Dice
Alfredo Pérez Rubalcaba que hay que reformar la Constitución en un
triple sentido: territorial, social y político. El detalle ni está aún (bien)
estructurado ni, mucho menos, suficientemente explicado, pero me parece que el
secretario general del PSOE, que tantos errores ha cometido en su última
trayectoria, tiene razón en este punto: sí, hay que introducir modificaciones
de calado en nuestra ley fundamental. Y sí, todo el Título VIII, dedicado a la
regulación autonómica, necesita una pronta actualización, de la misma manera
que en materia puramente política se precisa un barniz más participativo.

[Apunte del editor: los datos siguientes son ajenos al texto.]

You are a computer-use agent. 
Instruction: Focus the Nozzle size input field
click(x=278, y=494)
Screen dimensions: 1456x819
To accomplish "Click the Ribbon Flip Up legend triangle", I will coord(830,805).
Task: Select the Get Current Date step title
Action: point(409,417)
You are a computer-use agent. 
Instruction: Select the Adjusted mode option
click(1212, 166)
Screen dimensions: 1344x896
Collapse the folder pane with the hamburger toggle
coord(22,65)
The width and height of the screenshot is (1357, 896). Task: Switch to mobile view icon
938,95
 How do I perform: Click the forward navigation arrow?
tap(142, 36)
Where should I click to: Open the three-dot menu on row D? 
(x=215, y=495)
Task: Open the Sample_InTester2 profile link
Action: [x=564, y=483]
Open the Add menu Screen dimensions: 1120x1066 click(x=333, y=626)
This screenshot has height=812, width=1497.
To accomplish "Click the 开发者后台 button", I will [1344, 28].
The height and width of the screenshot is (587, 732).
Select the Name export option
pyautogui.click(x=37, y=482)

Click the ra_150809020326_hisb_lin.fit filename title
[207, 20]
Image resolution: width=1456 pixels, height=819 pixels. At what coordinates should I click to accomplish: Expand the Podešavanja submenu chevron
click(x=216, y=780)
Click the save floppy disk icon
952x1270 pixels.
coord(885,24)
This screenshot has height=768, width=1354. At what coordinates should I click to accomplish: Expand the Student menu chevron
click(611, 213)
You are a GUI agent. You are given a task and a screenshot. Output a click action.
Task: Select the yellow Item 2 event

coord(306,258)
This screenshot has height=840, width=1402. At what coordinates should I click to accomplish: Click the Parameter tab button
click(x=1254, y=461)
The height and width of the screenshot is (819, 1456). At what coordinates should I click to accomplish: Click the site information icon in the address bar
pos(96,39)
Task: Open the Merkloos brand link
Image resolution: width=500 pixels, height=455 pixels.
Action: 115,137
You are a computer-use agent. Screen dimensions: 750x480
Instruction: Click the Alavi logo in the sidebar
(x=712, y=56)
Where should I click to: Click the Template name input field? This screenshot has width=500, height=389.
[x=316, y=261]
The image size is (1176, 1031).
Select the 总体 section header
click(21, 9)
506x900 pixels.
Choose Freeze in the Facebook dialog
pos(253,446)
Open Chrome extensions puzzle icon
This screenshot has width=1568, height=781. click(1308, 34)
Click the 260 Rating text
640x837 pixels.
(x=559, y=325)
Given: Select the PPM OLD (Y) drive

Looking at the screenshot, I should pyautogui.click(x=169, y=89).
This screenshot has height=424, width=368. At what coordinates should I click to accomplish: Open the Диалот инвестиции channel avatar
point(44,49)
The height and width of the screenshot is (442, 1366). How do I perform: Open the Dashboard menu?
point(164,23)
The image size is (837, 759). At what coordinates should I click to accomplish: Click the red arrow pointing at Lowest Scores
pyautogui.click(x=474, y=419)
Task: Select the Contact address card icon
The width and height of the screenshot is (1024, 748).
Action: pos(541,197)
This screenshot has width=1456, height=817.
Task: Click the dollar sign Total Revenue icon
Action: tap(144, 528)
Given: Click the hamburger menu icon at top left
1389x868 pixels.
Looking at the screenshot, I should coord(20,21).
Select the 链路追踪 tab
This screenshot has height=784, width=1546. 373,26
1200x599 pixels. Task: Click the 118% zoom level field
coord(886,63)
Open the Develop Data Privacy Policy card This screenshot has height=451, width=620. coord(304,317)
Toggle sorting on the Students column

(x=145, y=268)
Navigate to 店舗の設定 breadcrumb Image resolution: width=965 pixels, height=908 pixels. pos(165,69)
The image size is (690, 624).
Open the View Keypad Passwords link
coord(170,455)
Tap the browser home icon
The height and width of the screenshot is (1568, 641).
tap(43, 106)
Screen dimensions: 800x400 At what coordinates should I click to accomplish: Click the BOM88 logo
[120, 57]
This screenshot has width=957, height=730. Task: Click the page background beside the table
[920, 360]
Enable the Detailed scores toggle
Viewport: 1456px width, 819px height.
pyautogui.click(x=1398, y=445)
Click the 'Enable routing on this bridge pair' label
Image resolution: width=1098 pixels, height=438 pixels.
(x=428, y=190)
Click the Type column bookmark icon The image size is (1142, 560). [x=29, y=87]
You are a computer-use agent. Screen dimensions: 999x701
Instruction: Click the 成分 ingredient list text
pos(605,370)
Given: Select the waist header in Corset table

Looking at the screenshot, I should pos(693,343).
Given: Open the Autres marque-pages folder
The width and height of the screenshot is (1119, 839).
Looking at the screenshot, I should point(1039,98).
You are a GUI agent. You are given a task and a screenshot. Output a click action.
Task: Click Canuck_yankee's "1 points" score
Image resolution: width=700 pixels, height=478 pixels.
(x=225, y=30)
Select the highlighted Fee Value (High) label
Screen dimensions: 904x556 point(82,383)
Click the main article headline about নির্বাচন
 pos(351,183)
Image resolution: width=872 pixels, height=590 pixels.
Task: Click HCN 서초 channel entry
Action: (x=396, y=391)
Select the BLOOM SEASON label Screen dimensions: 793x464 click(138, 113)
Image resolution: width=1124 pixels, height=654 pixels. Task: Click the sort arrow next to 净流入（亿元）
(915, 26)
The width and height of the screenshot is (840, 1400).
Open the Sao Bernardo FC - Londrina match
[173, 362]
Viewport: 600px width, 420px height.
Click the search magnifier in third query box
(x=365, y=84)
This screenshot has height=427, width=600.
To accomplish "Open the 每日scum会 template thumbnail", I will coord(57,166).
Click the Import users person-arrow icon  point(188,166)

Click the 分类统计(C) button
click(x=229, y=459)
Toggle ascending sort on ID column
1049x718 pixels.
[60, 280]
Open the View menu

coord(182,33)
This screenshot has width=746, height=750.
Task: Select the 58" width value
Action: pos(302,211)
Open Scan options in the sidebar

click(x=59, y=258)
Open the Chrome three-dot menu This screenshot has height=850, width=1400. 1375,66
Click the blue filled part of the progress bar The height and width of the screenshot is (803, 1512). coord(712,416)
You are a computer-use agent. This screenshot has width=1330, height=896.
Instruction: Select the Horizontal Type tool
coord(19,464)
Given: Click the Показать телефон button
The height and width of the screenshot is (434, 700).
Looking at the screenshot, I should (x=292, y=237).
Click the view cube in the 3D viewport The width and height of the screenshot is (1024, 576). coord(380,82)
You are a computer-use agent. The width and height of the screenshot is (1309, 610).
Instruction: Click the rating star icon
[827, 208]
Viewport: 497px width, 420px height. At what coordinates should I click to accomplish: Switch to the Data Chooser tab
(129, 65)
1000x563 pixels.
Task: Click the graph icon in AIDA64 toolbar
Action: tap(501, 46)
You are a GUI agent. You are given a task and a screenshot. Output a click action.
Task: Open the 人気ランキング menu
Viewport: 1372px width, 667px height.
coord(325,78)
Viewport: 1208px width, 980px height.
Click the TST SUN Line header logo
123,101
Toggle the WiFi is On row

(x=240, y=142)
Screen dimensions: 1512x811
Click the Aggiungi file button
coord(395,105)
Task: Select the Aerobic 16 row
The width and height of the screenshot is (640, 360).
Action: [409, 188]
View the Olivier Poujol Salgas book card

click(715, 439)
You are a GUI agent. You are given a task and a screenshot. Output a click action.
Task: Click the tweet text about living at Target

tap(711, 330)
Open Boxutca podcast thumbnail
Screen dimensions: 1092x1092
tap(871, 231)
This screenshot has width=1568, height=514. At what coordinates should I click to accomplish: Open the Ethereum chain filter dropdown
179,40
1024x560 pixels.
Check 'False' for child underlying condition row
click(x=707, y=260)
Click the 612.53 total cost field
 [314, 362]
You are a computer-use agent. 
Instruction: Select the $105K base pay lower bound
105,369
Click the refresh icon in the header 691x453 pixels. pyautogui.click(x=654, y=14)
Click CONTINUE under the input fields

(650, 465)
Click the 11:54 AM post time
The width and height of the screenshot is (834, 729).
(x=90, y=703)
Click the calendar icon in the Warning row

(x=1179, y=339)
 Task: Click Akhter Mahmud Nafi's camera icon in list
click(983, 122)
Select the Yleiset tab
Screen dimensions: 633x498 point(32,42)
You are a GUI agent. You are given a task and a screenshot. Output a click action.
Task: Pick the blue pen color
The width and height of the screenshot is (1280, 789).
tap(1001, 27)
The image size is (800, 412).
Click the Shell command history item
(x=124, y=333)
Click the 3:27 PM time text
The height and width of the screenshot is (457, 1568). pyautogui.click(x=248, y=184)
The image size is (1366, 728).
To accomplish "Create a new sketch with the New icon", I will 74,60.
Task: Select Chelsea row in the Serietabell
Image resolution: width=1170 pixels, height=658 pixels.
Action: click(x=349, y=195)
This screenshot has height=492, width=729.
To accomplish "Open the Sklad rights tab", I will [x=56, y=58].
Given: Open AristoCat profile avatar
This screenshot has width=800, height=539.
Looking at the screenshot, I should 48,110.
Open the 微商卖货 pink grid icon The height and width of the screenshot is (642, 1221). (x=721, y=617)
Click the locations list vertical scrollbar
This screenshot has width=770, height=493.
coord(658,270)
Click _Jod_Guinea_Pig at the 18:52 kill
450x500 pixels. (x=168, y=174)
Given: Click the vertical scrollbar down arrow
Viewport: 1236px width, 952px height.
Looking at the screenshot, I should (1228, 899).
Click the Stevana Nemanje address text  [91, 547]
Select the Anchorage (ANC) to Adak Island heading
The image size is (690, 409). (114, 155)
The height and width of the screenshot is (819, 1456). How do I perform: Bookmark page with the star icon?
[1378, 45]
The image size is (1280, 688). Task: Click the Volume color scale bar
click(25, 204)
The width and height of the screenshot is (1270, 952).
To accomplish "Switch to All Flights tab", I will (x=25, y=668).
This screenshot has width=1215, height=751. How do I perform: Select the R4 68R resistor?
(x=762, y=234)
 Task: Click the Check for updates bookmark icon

La Constitución de 1978
nació cuando España necesitaba sacudirse el polvo de una dictadura centralista,
reorganizarse territorialmente y modernizar todas sus estructuras, comenzando
por algunos esquemas arraigados en un sistema fuertemente autioritario. Es
preciso, en ese sentido, un gran pacto entre las principales formaciones que dé
comienzo, ya con algo de prisa y sin demasiadas pausas, a un proceso de
convergencia y de reflexión a fondo con la meta del Cambio, que es algo más que
la suma de varios cambios, en el horizonte.
El
problema, en este bendito país, es que basta que el líder de la oposición
sugiera cualquier cosa, por muy demandada que sea por la ciudadanía, para que
el partido gobernante la rechace. Ocurrió, hasta sus últimos dos meses de
mandato, con Rodríguez Zapatero, como antes había sucedido con
Aznar y, antes,
con
Felipe González. Y, así, cuando Pérez-Rubalcaba pide una reforma
constitucional, desde el Ejecutivo se le echan encima, acusándole de
oportunista por no haberlo propuesto antes y olvidando que el propio Partido
Popular ya trató de impulsar su propia reforma constitucional -reformando
también el Título VIII- cuando era el PSOE quien mandaba y quien, por supuesto,
se opuso a la iniciativa de los 'populares'. Y así, entre el '¿por qué no lo
hizo usted cuando le tocaba?', el 'y tú más' y el 'yo lo hubiese hecho mejor',
discurre el ínfimo debate político en esta España azotada por tempestades
contra las que nadie parece querer luchar con un mínimo de sentido de la
coordinación y de unidad, Pero ¡si ni siquiera se ha podido acordar, hasta
ahora, una alicorta reforma de la Administración local, con lo necesitada que está
de un viraje que la haga más eficaz y menos costosa! Entonces, ¿cómo confiar en
que se puedan acordar otros cambios de aún mayor envergadura, como la
regulación de la sucesión en el Trono, la ordenación territorial, la
participación activa de los ciudadanos en la cosa política, la reorientación de
instituciones como el Senado, la adecuación al mundo de Internet y un muy largo
etcétera?
Y
ahí seguimos, con una Constitución, la de 1978, muy válida en tantos aspectos.
Pero en la que, por ejemplo, aún se sigue hablando del servicio militar
obligatorio, que dejó de serlo...hace ya doce años. Inútil aferrarse a la plena
vigencia de una normativa que, contra lo que afirma el mismísimo
Rajoy, no va a
poder perdurar, tal y como está, durante una década. Ni mucho menos. Quien
tenga que meditar, que medite, porque ahora, cuando tenemos por delante un año
sin elecciones, es el mejor, quizá el único, momento para poner en marcha un
consenso en torno a un ambicioso plan de reformas.